### Dataset extract:
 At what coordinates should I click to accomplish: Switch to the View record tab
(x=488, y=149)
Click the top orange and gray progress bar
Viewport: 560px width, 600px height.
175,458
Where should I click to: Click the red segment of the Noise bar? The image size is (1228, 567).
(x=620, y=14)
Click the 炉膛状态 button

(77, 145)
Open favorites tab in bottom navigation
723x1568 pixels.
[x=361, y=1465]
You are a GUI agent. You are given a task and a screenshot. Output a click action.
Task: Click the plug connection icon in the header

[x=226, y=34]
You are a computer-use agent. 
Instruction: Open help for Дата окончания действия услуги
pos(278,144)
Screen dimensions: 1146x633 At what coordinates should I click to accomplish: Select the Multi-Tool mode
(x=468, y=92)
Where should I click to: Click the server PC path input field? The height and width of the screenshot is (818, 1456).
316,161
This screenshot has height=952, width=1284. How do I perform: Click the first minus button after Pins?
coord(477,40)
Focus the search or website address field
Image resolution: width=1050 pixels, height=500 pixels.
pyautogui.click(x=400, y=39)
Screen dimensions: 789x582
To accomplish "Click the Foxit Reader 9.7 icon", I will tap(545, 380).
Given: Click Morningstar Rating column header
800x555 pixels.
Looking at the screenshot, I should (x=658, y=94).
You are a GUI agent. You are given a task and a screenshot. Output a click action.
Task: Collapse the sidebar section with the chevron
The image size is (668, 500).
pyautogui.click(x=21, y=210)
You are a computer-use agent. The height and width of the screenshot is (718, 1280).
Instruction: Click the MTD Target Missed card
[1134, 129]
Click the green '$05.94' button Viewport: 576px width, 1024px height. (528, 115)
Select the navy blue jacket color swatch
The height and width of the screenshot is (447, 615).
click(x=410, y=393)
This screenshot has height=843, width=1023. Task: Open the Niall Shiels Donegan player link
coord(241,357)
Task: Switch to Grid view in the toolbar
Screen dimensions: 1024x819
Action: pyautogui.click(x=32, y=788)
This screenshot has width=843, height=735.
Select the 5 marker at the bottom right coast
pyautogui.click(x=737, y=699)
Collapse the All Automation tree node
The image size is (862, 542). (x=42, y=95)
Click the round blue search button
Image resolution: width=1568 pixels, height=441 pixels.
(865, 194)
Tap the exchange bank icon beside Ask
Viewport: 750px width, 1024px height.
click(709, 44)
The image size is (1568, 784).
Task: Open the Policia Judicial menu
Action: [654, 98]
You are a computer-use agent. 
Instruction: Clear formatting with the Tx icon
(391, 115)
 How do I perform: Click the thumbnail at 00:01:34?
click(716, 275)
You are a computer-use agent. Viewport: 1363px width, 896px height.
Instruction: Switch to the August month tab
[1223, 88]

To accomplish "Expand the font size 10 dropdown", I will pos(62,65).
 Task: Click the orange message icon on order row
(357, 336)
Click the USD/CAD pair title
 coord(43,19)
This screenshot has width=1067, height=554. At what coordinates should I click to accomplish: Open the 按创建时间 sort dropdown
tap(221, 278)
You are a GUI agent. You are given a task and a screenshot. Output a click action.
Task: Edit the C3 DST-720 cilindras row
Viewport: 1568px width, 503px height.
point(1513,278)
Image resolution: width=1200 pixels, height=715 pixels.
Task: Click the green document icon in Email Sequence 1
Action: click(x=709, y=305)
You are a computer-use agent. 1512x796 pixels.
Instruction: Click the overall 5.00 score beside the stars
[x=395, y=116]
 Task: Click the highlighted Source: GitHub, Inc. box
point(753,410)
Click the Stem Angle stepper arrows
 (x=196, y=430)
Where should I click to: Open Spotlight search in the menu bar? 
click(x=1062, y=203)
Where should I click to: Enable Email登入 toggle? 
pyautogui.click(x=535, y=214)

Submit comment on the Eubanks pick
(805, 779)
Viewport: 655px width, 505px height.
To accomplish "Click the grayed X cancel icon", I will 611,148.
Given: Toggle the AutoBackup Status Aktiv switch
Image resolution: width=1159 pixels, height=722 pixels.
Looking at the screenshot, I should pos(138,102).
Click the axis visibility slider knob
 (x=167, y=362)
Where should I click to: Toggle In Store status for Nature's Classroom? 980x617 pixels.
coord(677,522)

### What is being asked:
Copy out the full listing above. Keep every word as it is.

### Solution below:
 At what coordinates should I click to accomplish: Switch to the View record tab
(x=488, y=149)
Click the top orange and gray progress bar
Viewport: 560px width, 600px height.
175,458
Where should I click to: Click the red segment of the Noise bar? The image size is (1228, 567).
(x=620, y=14)
Click the 炉膛状态 button

(77, 145)
Open favorites tab in bottom navigation
723x1568 pixels.
[x=361, y=1465]
You are a GUI agent. You are given a task and a screenshot. Output a click action.
Task: Click the plug connection icon in the header

[x=226, y=34]
You are a computer-use agent. 
Instruction: Open help for Дата окончания действия услуги
pos(278,144)
Screen dimensions: 1146x633 At what coordinates should I click to accomplish: Select the Multi-Tool mode
(x=468, y=92)
Where should I click to: Click the server PC path input field? The height and width of the screenshot is (818, 1456).
316,161
This screenshot has height=952, width=1284. How do I perform: Click the first minus button after Pins?
coord(477,40)
Focus the search or website address field
Image resolution: width=1050 pixels, height=500 pixels.
pyautogui.click(x=400, y=39)
Screen dimensions: 789x582
To accomplish "Click the Foxit Reader 9.7 icon", I will tap(545, 380).
Given: Click Morningstar Rating column header
800x555 pixels.
Looking at the screenshot, I should (x=658, y=94).
You are a GUI agent. You are given a task and a screenshot. Output a click action.
Task: Collapse the sidebar section with the chevron
The image size is (668, 500).
pyautogui.click(x=21, y=210)
You are a computer-use agent. The height and width of the screenshot is (718, 1280).
Instruction: Click the MTD Target Missed card
[1134, 129]
Click the green '$05.94' button Viewport: 576px width, 1024px height. (528, 115)
Select the navy blue jacket color swatch
The height and width of the screenshot is (447, 615).
click(x=410, y=393)
This screenshot has height=843, width=1023. Task: Open the Niall Shiels Donegan player link
coord(241,357)
Task: Switch to Grid view in the toolbar
Screen dimensions: 1024x819
Action: pyautogui.click(x=32, y=788)
This screenshot has width=843, height=735.
Select the 5 marker at the bottom right coast
pyautogui.click(x=737, y=699)
Collapse the All Automation tree node
The image size is (862, 542). (x=42, y=95)
Click the round blue search button
Image resolution: width=1568 pixels, height=441 pixels.
(865, 194)
Tap the exchange bank icon beside Ask
Viewport: 750px width, 1024px height.
click(709, 44)
The image size is (1568, 784).
Task: Open the Policia Judicial menu
Action: [654, 98]
You are a computer-use agent. 
Instruction: Clear formatting with the Tx icon
(391, 115)
 How do I perform: Click the thumbnail at 00:01:34?
click(716, 275)
You are a computer-use agent. Viewport: 1363px width, 896px height.
Instruction: Switch to the August month tab
[1223, 88]

To accomplish "Expand the font size 10 dropdown", I will pos(62,65).
 Task: Click the orange message icon on order row
(357, 336)
Click the USD/CAD pair title
 coord(43,19)
This screenshot has width=1067, height=554. At what coordinates should I click to accomplish: Open the 按创建时间 sort dropdown
tap(221, 278)
You are a GUI agent. You are given a task and a screenshot. Output a click action.
Task: Edit the C3 DST-720 cilindras row
Viewport: 1568px width, 503px height.
point(1513,278)
Image resolution: width=1200 pixels, height=715 pixels.
Task: Click the green document icon in Email Sequence 1
Action: click(x=709, y=305)
You are a computer-use agent. 1512x796 pixels.
Instruction: Click the overall 5.00 score beside the stars
[x=395, y=116]
 Task: Click the highlighted Source: GitHub, Inc. box
point(753,410)
Click the Stem Angle stepper arrows
 (x=196, y=430)
Where should I click to: Open Spotlight search in the menu bar? 
click(x=1062, y=203)
Where should I click to: Enable Email登入 toggle? 
pyautogui.click(x=535, y=214)

Submit comment on the Eubanks pick
(805, 779)
Viewport: 655px width, 505px height.
To accomplish "Click the grayed X cancel icon", I will 611,148.
Given: Toggle the AutoBackup Status Aktiv switch
Image resolution: width=1159 pixels, height=722 pixels.
Looking at the screenshot, I should pos(138,102).
Click the axis visibility slider knob
 (x=167, y=362)
Where should I click to: Toggle In Store status for Nature's Classroom? 980x617 pixels.
coord(677,522)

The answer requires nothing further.